● **Directions**:
Copy the items below line for line, with no changes.

Data records
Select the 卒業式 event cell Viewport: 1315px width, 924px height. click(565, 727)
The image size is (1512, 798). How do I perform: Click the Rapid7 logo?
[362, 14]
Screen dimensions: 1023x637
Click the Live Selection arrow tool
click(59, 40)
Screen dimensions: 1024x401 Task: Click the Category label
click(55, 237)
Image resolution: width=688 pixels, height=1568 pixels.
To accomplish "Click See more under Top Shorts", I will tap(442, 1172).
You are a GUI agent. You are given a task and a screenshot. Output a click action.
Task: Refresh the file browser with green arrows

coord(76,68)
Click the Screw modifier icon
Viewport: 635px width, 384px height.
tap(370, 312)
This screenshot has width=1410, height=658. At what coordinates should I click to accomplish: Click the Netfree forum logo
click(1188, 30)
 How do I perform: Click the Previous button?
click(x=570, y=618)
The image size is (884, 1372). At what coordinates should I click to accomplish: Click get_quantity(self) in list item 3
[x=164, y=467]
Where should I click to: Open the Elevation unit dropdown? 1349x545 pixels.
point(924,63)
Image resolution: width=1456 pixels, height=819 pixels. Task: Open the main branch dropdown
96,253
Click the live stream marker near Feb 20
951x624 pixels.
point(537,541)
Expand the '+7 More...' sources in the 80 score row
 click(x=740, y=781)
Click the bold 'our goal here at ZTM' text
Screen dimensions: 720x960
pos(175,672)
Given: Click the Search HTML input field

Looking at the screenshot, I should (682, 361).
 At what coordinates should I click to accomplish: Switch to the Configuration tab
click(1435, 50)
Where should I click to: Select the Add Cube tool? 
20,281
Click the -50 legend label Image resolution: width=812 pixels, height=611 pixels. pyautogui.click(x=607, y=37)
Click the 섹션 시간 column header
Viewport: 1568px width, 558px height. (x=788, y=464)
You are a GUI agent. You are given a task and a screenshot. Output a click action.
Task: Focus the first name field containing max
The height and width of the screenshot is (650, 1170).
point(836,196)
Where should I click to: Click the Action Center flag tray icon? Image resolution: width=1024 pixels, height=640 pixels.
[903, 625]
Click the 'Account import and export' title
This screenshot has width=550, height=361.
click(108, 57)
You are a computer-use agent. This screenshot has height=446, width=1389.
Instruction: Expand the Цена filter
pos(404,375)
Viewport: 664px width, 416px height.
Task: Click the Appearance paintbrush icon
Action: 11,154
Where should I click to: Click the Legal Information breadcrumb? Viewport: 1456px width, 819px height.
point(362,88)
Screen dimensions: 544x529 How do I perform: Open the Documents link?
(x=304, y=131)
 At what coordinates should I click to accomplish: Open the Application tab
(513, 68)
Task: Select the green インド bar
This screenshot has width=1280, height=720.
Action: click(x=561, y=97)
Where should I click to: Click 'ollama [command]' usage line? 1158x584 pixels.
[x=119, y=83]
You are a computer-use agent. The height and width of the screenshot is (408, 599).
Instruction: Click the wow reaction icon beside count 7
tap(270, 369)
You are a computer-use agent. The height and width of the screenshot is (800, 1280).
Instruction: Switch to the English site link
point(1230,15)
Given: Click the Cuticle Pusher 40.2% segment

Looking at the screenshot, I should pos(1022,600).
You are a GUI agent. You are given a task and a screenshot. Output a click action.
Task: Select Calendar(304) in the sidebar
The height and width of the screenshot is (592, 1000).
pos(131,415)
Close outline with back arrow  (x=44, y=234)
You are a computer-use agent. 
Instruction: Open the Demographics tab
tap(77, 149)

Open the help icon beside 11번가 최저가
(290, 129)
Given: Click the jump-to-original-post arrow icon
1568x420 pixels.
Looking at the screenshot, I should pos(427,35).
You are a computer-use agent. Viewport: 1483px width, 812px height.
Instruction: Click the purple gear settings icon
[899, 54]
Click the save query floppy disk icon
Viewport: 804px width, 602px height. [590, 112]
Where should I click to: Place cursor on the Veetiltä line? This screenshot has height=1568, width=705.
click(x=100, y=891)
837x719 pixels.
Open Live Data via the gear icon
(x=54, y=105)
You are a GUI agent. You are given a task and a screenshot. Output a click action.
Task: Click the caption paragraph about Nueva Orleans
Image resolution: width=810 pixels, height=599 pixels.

● **Written answer**:
Select the 卒業式 event cell Viewport: 1315px width, 924px height. click(565, 727)
The image size is (1512, 798). How do I perform: Click the Rapid7 logo?
[362, 14]
Screen dimensions: 1023x637
Click the Live Selection arrow tool
click(59, 40)
Screen dimensions: 1024x401 Task: Click the Category label
click(55, 237)
Image resolution: width=688 pixels, height=1568 pixels.
To accomplish "Click See more under Top Shorts", I will tap(442, 1172).
You are a GUI agent. You are given a task and a screenshot. Output a click action.
Task: Refresh the file browser with green arrows

coord(76,68)
Click the Screw modifier icon
Viewport: 635px width, 384px height.
tap(370, 312)
This screenshot has width=1410, height=658. At what coordinates should I click to accomplish: Click the Netfree forum logo
click(1188, 30)
 How do I perform: Click the Previous button?
click(x=570, y=618)
The image size is (884, 1372). At what coordinates should I click to accomplish: Click get_quantity(self) in list item 3
[x=164, y=467]
Where should I click to: Open the Elevation unit dropdown? 1349x545 pixels.
point(924,63)
Image resolution: width=1456 pixels, height=819 pixels. Task: Open the main branch dropdown
96,253
Click the live stream marker near Feb 20
951x624 pixels.
point(537,541)
Expand the '+7 More...' sources in the 80 score row
 click(x=740, y=781)
Click the bold 'our goal here at ZTM' text
Screen dimensions: 720x960
pos(175,672)
Given: Click the Search HTML input field

Looking at the screenshot, I should (682, 361).
 At what coordinates should I click to accomplish: Switch to the Configuration tab
click(1435, 50)
Where should I click to: Select the Add Cube tool? 
20,281
Click the -50 legend label Image resolution: width=812 pixels, height=611 pixels. pyautogui.click(x=607, y=37)
Click the 섹션 시간 column header
Viewport: 1568px width, 558px height. (x=788, y=464)
You are a GUI agent. You are given a task and a screenshot. Output a click action.
Task: Focus the first name field containing max
The height and width of the screenshot is (650, 1170).
point(836,196)
Where should I click to: Click the Action Center flag tray icon? Image resolution: width=1024 pixels, height=640 pixels.
[903, 625]
Click the 'Account import and export' title
This screenshot has width=550, height=361.
click(108, 57)
You are a computer-use agent. This screenshot has height=446, width=1389.
Instruction: Expand the Цена filter
pos(404,375)
Viewport: 664px width, 416px height.
Task: Click the Appearance paintbrush icon
Action: 11,154
Where should I click to: Click the Legal Information breadcrumb? Viewport: 1456px width, 819px height.
point(362,88)
Screen dimensions: 544x529 How do I perform: Open the Documents link?
(x=304, y=131)
 At what coordinates should I click to accomplish: Open the Application tab
(513, 68)
Task: Select the green インド bar
This screenshot has width=1280, height=720.
Action: click(x=561, y=97)
Where should I click to: Click 'ollama [command]' usage line? 1158x584 pixels.
[x=119, y=83]
You are a computer-use agent. The height and width of the screenshot is (408, 599).
Instruction: Click the wow reaction icon beside count 7
tap(270, 369)
You are a computer-use agent. The height and width of the screenshot is (800, 1280).
Instruction: Switch to the English site link
point(1230,15)
Given: Click the Cuticle Pusher 40.2% segment

Looking at the screenshot, I should pos(1022,600).
You are a GUI agent. You are given a task and a screenshot. Output a click action.
Task: Select Calendar(304) in the sidebar
The height and width of the screenshot is (592, 1000).
pos(131,415)
Close outline with back arrow  (x=44, y=234)
You are a computer-use agent. 
Instruction: Open the Demographics tab
tap(77, 149)

Open the help icon beside 11번가 최저가
(290, 129)
Given: Click the jump-to-original-post arrow icon
1568x420 pixels.
Looking at the screenshot, I should pos(427,35).
You are a computer-use agent. Viewport: 1483px width, 812px height.
Instruction: Click the purple gear settings icon
[899, 54]
Click the save query floppy disk icon
Viewport: 804px width, 602px height. [590, 112]
Where should I click to: Place cursor on the Veetiltä line? This screenshot has height=1568, width=705.
click(x=100, y=891)
837x719 pixels.
Open Live Data via the gear icon
(x=54, y=105)
You are a GUI agent. You are given a task and a screenshot. Output a click action.
Task: Click the caption paragraph about Nueva Orleans
Image resolution: width=810 pixels, height=599 pixels.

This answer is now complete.